Screen-element location records:
»»

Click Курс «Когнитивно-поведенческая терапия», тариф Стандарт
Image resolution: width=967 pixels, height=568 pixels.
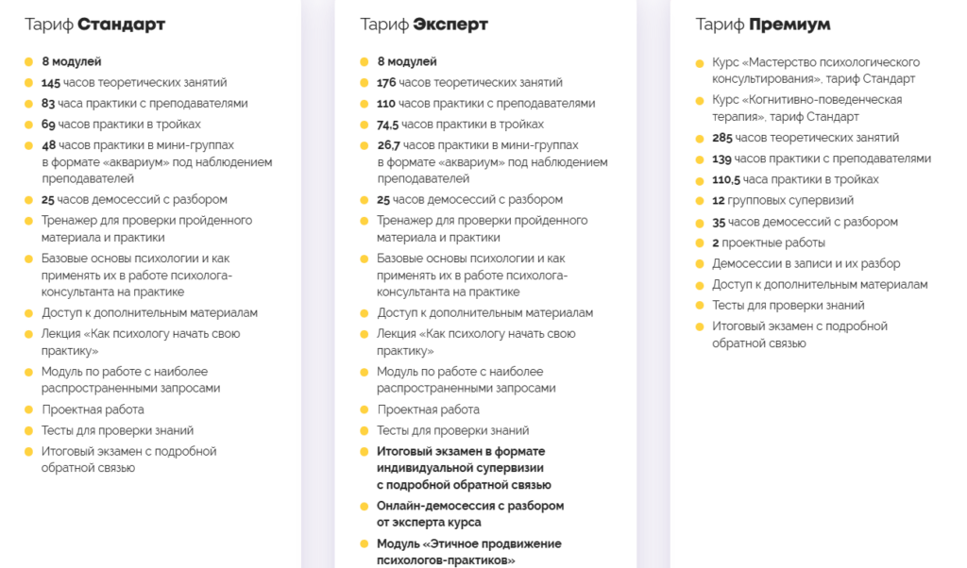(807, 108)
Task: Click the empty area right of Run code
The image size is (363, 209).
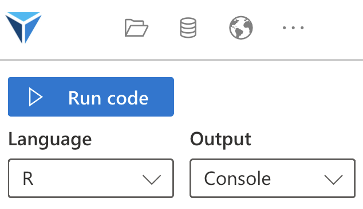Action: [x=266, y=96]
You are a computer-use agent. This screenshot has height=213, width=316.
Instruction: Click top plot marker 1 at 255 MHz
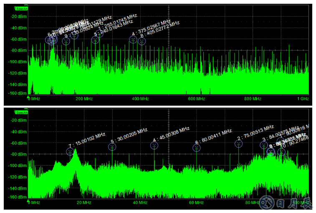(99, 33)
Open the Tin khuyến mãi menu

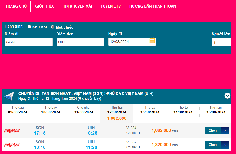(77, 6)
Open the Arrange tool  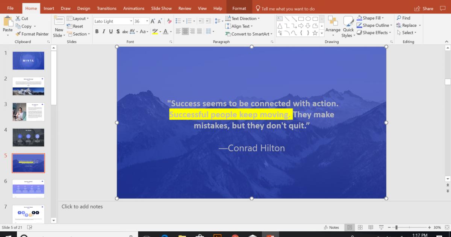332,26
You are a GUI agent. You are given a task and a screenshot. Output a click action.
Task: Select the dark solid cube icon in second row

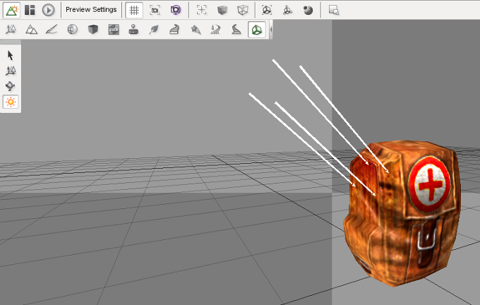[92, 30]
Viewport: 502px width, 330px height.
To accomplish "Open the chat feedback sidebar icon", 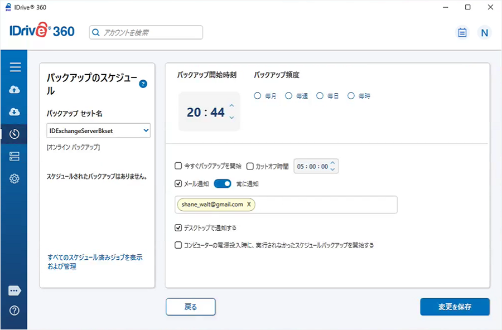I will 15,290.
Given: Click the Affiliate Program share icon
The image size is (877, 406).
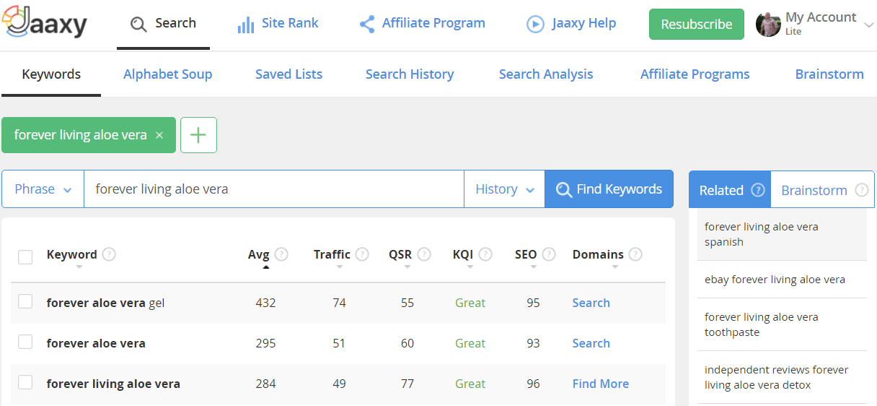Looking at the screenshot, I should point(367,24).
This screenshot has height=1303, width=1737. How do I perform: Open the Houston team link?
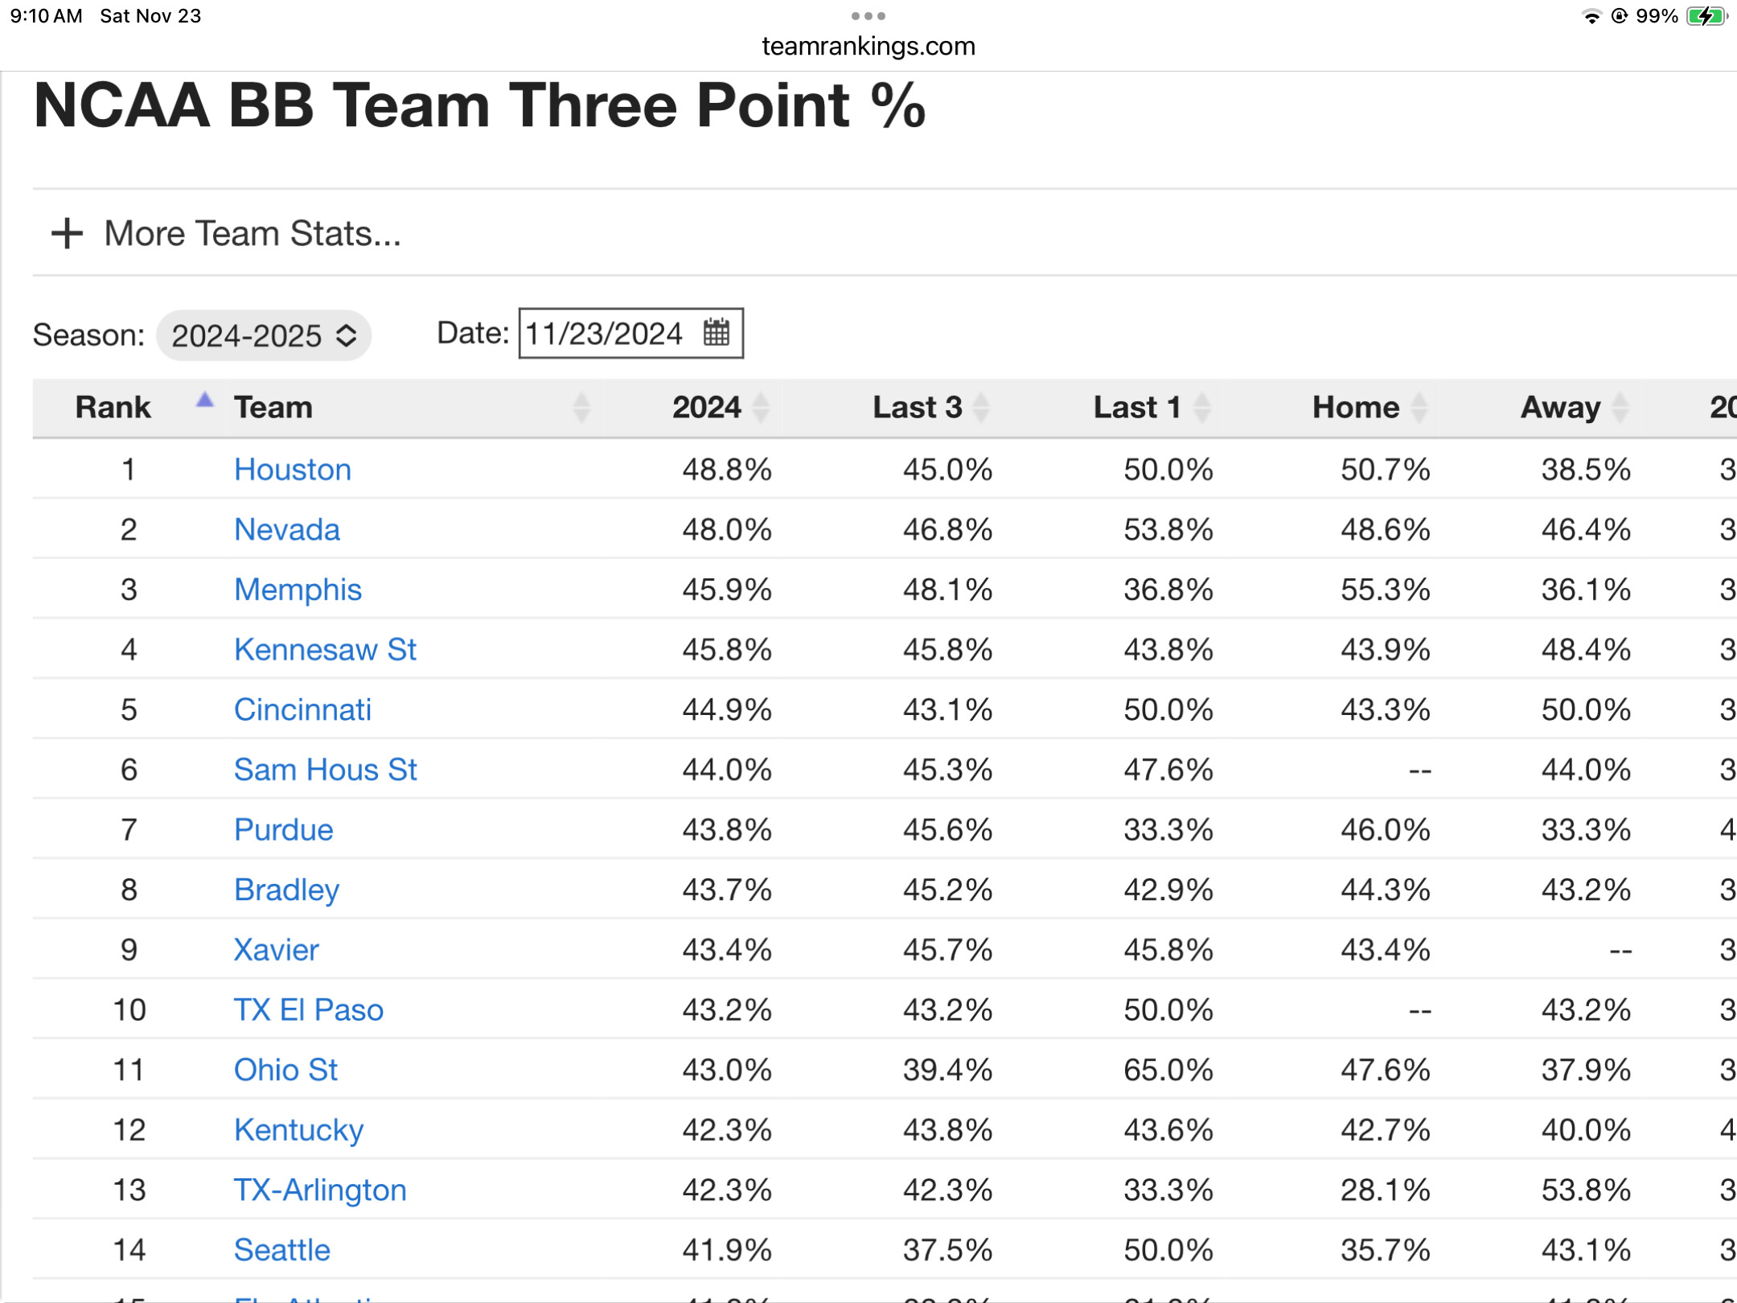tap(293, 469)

««
»»

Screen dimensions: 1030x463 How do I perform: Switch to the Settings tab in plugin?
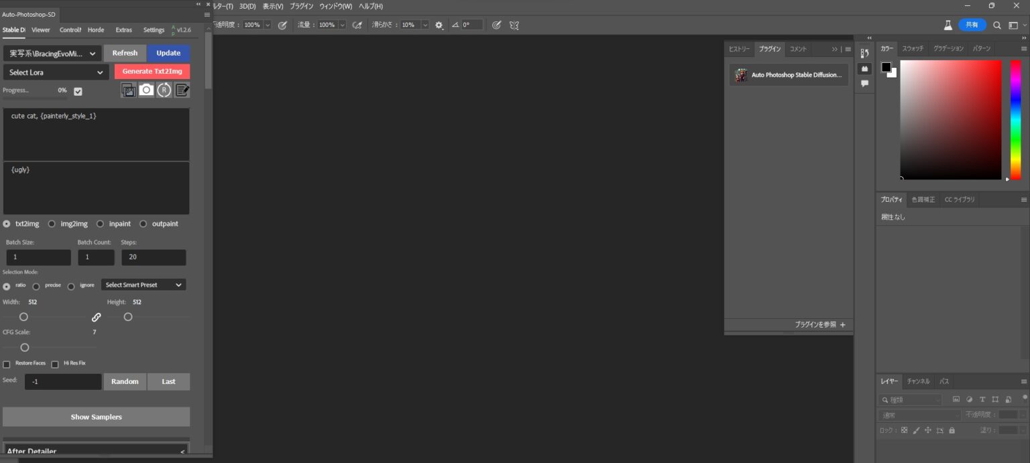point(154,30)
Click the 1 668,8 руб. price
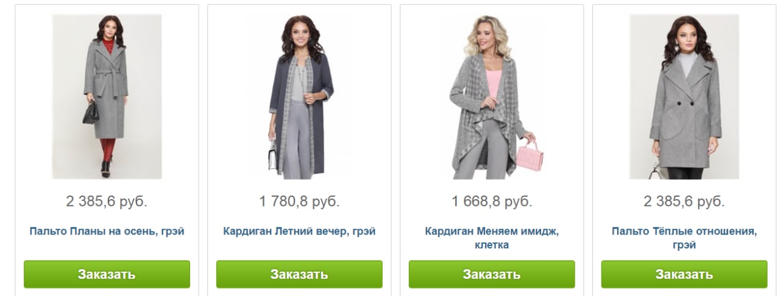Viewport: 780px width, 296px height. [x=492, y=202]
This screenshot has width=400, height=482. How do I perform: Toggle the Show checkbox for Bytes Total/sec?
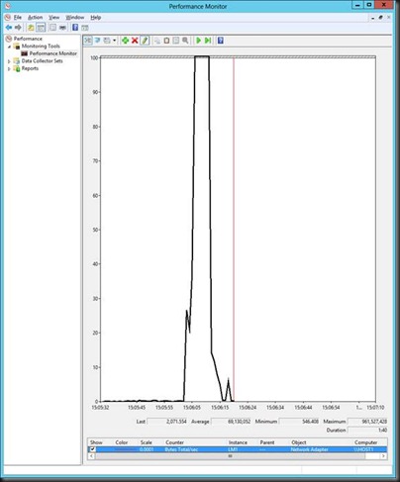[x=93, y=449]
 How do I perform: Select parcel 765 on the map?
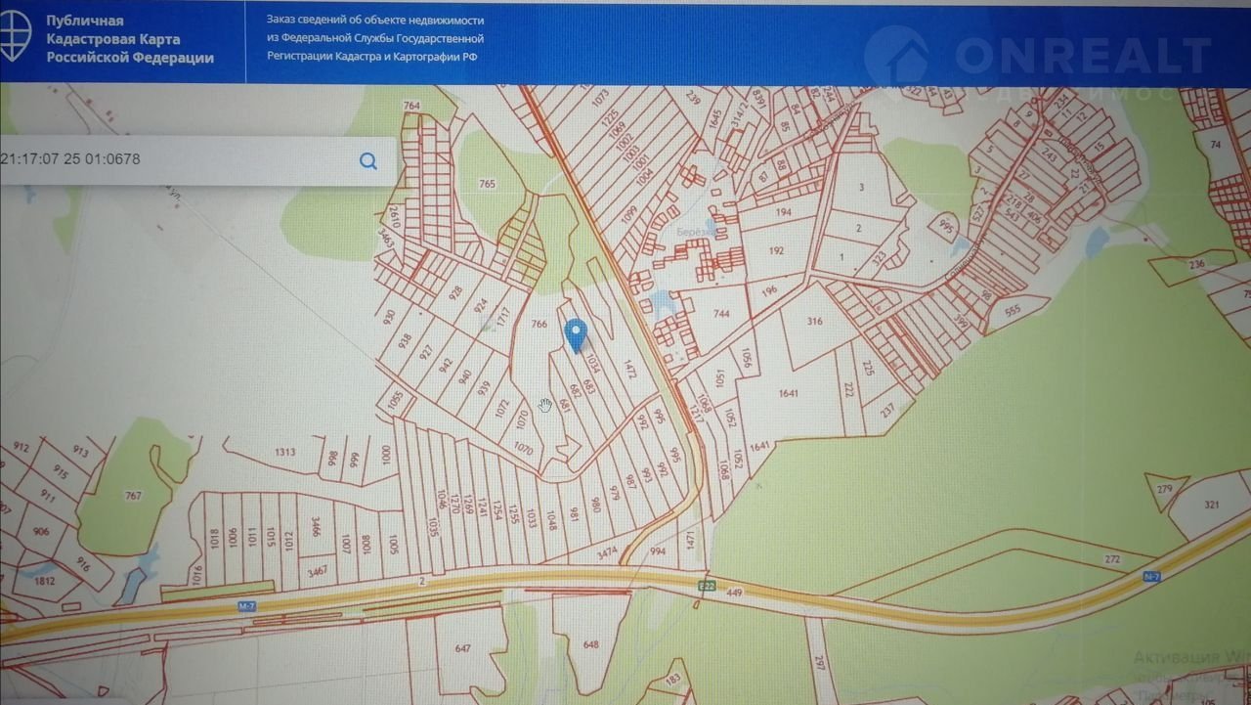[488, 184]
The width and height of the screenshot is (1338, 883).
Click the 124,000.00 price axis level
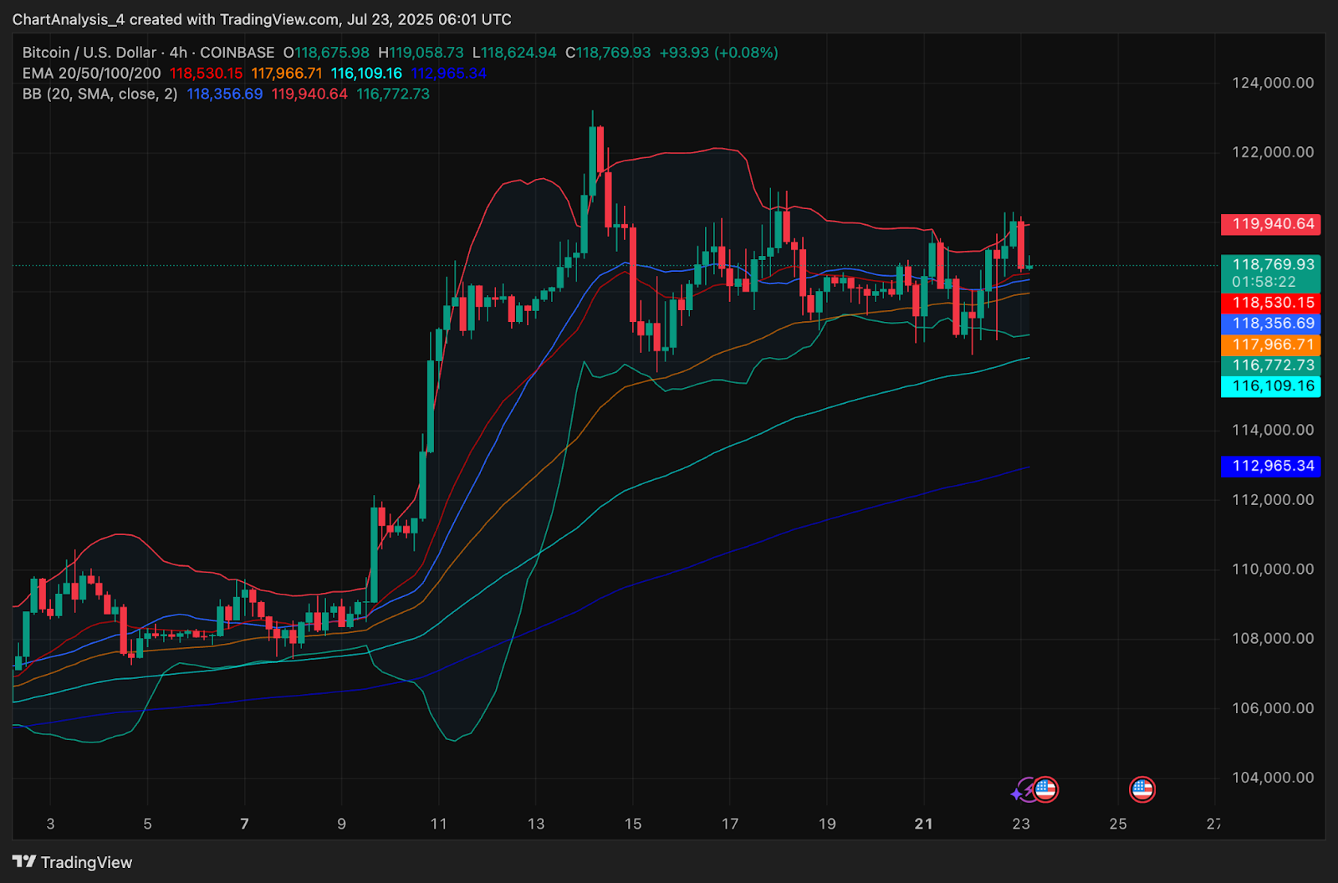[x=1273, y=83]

««

• Instruction: Rewrite the records from the line with "The width and" to the line with "[x=1273, y=83]", requests included, and raise every coordinate in the answers by 45. Leave the pictures out.

• Complete response:
The width and height of the screenshot is (1338, 883).
Click the 124,000.00 price axis level
[x=1318, y=128]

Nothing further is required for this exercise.